_HOW TO COMPLETE THIS TASK:_ All lines in the data bearing the string "menu" should be identified and copied.

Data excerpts

=== Section Start ===

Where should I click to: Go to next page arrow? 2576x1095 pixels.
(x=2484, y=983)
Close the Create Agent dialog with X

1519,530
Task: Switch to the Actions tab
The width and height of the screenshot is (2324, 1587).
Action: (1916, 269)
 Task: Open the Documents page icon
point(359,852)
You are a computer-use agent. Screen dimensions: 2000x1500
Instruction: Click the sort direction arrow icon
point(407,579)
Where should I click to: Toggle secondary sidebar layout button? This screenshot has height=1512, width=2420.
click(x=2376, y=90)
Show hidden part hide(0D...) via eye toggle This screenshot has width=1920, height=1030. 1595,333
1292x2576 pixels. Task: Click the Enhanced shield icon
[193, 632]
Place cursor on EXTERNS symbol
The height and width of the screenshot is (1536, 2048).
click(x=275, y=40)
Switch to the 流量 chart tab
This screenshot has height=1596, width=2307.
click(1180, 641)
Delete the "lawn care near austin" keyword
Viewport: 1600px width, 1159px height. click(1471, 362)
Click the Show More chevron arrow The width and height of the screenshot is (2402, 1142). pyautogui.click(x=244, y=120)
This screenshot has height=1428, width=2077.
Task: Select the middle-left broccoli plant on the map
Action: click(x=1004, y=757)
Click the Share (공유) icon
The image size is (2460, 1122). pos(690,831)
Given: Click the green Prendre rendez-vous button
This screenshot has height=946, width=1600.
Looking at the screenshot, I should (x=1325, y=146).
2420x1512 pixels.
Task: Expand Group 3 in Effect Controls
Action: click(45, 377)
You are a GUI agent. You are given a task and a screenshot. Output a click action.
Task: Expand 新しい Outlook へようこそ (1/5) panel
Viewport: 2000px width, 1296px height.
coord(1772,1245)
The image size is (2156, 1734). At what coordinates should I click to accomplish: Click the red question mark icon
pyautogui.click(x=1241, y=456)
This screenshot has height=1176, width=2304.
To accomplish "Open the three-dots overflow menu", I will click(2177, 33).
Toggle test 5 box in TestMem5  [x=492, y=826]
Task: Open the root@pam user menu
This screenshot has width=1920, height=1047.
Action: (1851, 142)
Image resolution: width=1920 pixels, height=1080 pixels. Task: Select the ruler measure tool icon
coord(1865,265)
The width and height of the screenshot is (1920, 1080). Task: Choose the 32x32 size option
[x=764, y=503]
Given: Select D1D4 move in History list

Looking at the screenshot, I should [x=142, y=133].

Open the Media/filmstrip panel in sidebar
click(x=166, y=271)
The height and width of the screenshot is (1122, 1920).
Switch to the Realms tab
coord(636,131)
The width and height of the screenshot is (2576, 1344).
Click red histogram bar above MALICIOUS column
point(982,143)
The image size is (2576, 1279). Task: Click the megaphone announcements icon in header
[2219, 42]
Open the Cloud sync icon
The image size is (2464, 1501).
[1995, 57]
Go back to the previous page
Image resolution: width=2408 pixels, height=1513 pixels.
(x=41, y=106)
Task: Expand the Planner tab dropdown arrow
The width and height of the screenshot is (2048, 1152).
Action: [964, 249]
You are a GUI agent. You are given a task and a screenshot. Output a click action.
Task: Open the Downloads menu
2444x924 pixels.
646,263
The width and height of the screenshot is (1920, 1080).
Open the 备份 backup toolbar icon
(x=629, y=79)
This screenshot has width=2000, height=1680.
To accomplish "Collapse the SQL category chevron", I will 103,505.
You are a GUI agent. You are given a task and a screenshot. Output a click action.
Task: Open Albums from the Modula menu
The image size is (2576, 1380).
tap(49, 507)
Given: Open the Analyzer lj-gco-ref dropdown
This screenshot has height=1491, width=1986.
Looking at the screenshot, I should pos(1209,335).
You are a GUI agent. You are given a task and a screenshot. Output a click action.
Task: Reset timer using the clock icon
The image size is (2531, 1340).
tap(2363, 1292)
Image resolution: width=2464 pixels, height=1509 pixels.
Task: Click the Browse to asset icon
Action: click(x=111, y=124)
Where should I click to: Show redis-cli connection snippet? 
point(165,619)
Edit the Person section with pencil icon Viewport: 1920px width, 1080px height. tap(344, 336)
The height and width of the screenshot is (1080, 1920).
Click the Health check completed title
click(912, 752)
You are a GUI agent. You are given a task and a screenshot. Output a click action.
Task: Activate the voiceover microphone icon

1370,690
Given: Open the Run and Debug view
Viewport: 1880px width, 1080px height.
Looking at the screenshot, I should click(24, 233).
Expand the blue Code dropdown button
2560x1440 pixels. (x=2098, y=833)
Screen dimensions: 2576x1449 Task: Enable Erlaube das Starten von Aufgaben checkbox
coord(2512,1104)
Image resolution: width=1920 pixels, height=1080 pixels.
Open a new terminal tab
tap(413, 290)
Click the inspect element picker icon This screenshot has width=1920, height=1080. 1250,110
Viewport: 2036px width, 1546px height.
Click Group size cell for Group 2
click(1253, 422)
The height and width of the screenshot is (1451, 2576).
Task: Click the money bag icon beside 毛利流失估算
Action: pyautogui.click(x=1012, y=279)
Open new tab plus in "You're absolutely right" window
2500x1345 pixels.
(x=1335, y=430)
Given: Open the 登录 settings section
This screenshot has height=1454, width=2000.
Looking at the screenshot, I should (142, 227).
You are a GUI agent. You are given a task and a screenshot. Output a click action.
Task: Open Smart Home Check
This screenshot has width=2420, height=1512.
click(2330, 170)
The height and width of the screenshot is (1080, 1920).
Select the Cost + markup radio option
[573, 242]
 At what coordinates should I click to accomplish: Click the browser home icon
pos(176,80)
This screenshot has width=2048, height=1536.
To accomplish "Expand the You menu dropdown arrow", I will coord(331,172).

=== Section End ===

_ANSWER BOX:_
To accomplish "Open the three-dots overflow menu", I will click(2177, 33).
Task: Open the root@pam user menu
Task: Open the Downloads menu
Task: Open Albums from the Modula menu
To accomplish "Expand the You menu dropdown arrow", I will coord(331,172).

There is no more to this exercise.